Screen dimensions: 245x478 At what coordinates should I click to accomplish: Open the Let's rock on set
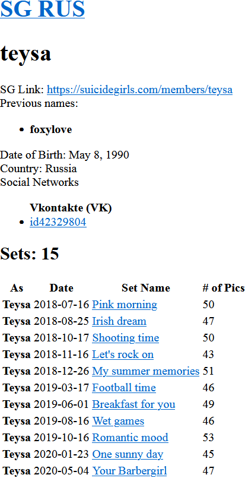pyautogui.click(x=123, y=354)
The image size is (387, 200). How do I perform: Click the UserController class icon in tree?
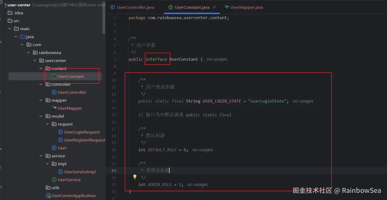tap(54, 92)
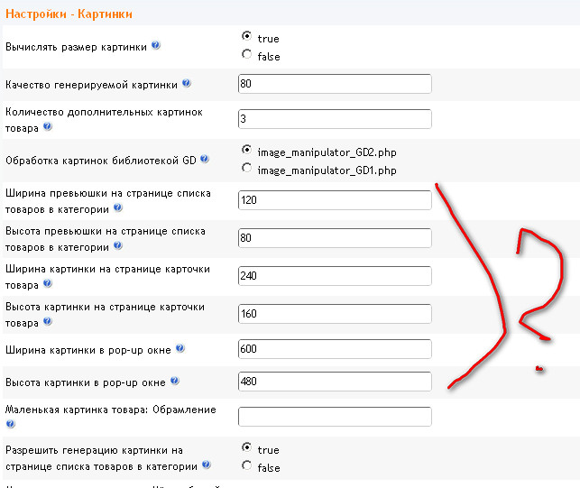Click help icon beside 'Высота картинки в pop-up окне'

pos(173,382)
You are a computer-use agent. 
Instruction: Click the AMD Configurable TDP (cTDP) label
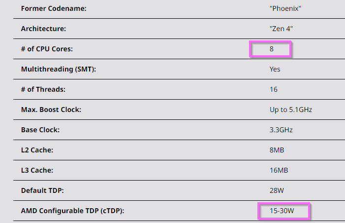tap(73, 211)
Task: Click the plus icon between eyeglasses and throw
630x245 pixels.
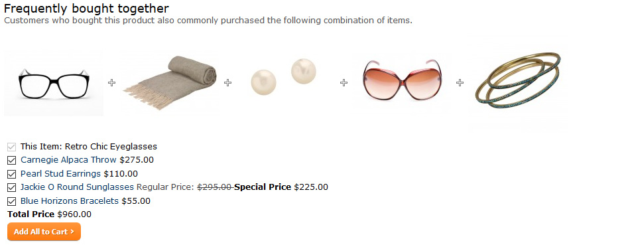Action: 111,82
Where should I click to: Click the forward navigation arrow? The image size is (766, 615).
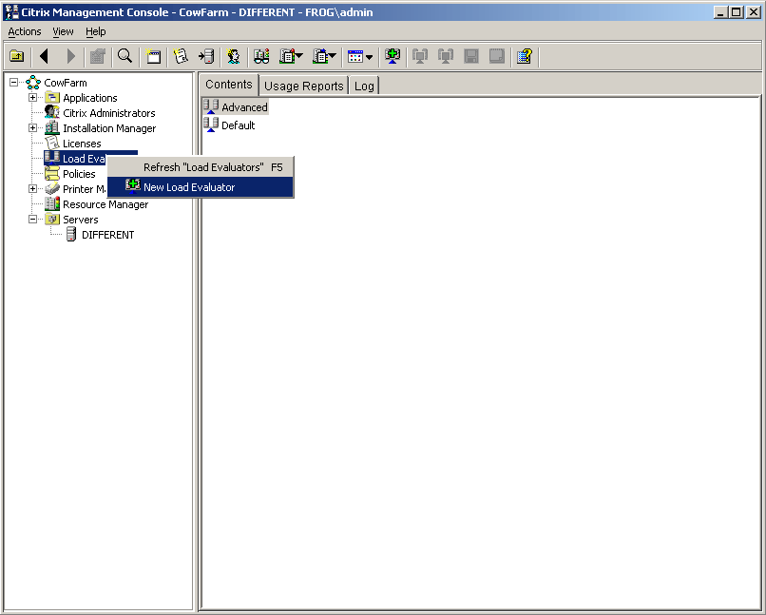click(70, 56)
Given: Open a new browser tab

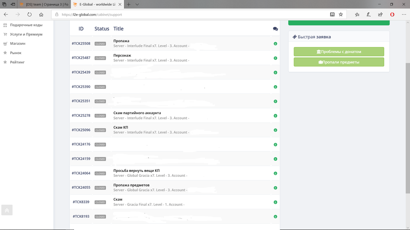Looking at the screenshot, I should click(128, 4).
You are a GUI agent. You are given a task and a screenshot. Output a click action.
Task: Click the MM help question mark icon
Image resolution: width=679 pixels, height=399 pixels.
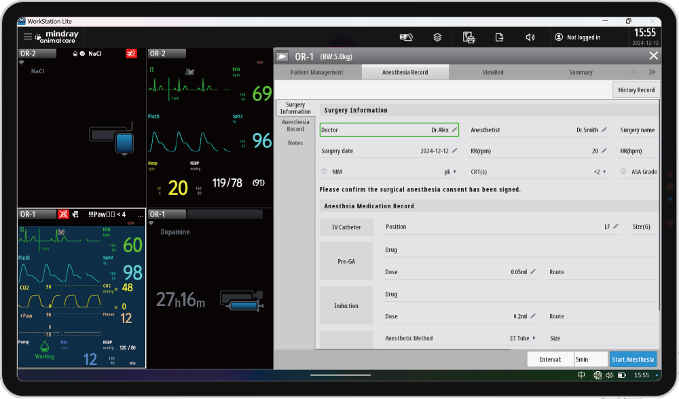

#### Task
Filter the records above for "agent" and copy every matching line.

#### Answer
You are a computer-use agent. 
You are a GUI agent. You are given a task and a screenshot. Output a click action.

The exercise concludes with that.